PROMPT
Update the records below by putting "tap positions" wherever "click coordinates" appears, keeping every other line and word unchanged, and leave the picture out of your answer.

GIVEN ENTRIES
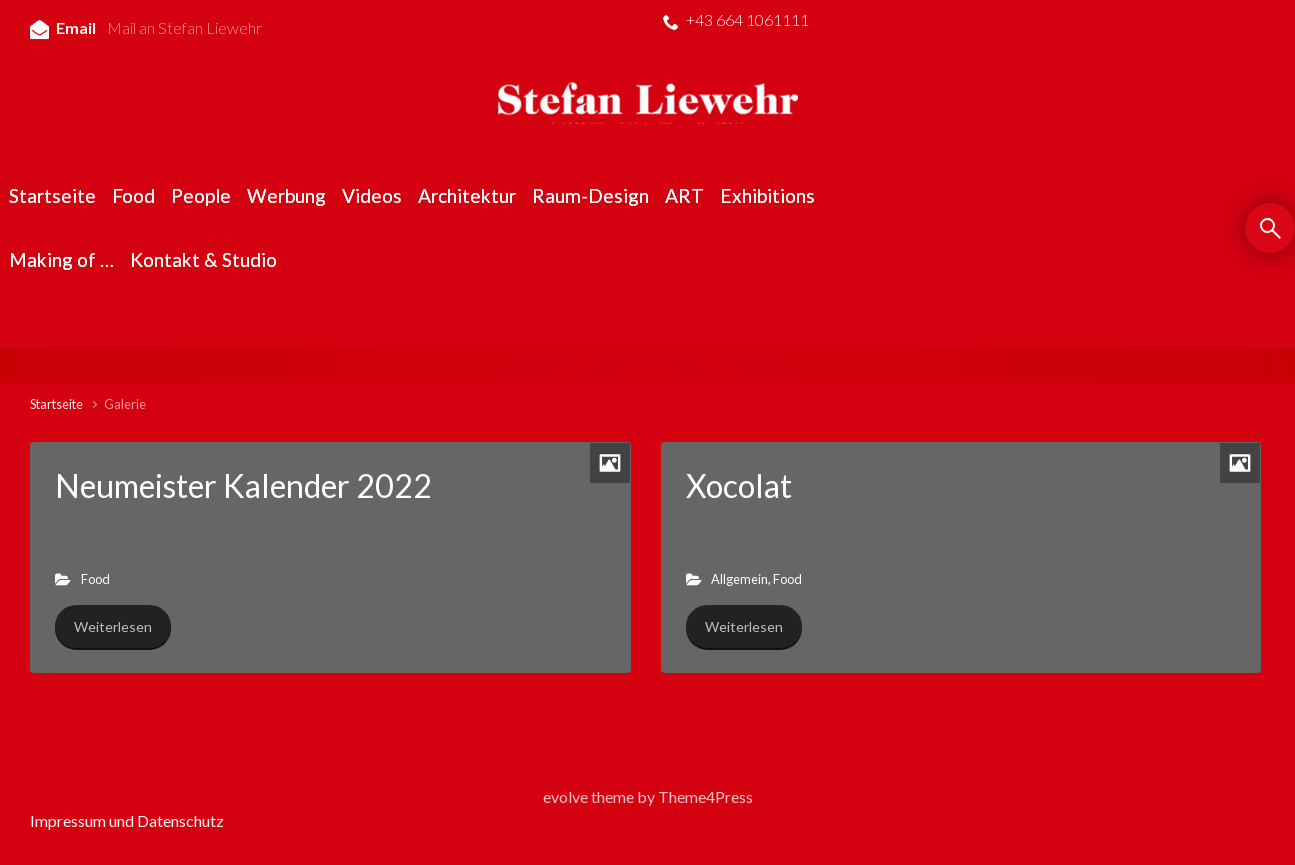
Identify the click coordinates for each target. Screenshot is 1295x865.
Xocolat (739, 485)
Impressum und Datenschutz (127, 820)
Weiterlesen (113, 626)
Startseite (56, 404)
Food (95, 579)
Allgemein (739, 579)
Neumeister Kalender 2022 (243, 485)
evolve (565, 796)
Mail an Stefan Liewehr (184, 27)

OUTPUT FOR THIS EXERCISE
Identify the tap positions for each target. Screenshot is 1295x865.
Xocolat (739, 485)
Impressum und Datenschutz (127, 820)
Weiterlesen (113, 626)
Startseite (56, 404)
Food (95, 579)
Allgemein (739, 579)
Neumeister Kalender 2022 (243, 485)
evolve (565, 796)
Mail an Stefan Liewehr (184, 27)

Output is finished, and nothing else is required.